Abu Ali asserted Syria "has its share of Sunnis who consider Shiites infidels worthy of execution," but insisted that was not a mainstream opinion. "Syria is not like Saudi Arabia or Pakistan," he said. "The majority here think Shiites have just deviated from the right path, but that's not enough to start a war."

He conceded that events in Iraq were forcing a wedge between Sunni and Shiite. Describing Syria's neighbor as mired in a civil war, he said, "I had hoped we'd have an epoch of more understanding. How long can we kill each other in the name of God?"

Despite the increased tensions, Alhaery, the Shiite cleric in Sayyida Zaynab, insisted the two Muslim communities had not lost their desire to live in peace.
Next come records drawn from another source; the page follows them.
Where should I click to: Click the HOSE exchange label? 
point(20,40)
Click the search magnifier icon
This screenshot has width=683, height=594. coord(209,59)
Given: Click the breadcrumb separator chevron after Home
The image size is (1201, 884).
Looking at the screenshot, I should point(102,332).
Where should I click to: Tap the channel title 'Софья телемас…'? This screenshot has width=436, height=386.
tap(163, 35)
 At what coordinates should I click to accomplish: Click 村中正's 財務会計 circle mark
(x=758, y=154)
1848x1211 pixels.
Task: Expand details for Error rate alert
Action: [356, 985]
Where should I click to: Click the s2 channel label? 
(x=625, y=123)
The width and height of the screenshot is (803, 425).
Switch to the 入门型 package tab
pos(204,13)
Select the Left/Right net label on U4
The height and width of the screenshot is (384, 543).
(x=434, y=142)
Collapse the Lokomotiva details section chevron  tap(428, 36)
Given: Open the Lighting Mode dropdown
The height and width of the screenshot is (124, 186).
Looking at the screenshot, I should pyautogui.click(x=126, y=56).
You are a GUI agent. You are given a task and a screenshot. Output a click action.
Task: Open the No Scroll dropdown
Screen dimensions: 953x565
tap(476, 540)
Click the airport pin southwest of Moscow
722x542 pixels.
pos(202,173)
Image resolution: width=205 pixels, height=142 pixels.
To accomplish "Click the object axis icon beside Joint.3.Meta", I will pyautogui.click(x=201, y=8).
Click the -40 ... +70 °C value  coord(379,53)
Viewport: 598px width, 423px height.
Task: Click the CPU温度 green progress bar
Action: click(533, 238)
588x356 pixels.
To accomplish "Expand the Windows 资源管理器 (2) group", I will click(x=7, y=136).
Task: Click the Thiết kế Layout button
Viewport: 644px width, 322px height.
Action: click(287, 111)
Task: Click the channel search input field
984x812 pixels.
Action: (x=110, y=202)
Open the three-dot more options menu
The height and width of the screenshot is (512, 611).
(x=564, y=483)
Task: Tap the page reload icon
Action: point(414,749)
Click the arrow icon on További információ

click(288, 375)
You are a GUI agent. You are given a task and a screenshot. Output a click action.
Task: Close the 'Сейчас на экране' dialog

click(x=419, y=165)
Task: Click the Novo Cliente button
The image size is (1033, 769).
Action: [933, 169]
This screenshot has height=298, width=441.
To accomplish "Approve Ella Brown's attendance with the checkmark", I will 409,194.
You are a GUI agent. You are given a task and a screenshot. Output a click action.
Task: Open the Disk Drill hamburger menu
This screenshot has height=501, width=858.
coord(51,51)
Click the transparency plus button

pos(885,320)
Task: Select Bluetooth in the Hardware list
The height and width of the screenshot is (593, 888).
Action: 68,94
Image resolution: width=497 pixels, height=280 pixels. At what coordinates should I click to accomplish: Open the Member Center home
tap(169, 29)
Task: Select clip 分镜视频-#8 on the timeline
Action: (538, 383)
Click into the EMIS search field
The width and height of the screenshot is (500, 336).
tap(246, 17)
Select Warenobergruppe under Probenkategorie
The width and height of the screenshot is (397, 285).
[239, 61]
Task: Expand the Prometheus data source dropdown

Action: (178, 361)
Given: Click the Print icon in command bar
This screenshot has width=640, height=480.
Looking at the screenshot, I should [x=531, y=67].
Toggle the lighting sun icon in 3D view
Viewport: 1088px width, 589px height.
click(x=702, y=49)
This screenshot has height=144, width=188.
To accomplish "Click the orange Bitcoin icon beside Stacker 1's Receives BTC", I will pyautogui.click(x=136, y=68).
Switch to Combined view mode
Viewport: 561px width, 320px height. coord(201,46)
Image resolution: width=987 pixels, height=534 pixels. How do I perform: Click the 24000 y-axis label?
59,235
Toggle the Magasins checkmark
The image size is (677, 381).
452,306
"There is civil fighting in Iraq, but thankfully it is not an all-out war between Sunnis and Shiites," he said. "If there is such a war, the Shiites would win in Iraq because they have the majority and all the Sunnis would be killed. But if there was such a war, we would all lose. It would be a terrible thing for the Middle East and for the world. It would be terrible for humanity."

Back in the Old City of Damascus, carpenter-convert Raith Hassan recalled losing his job, his family and his home by becoming a Shiite. After months out in the cold, there was a family reconciliation, and Hassan says he is now on better terms with his mother, father, three brothers and three sisters. "I'm reunited with everyone again. A father and mother cannot deny their own son forever, it's not possible."

Hassan said he was now looking for a Shiite wife. "I know I have found the right way, and I want to have children who will grow up to know the truth I have found."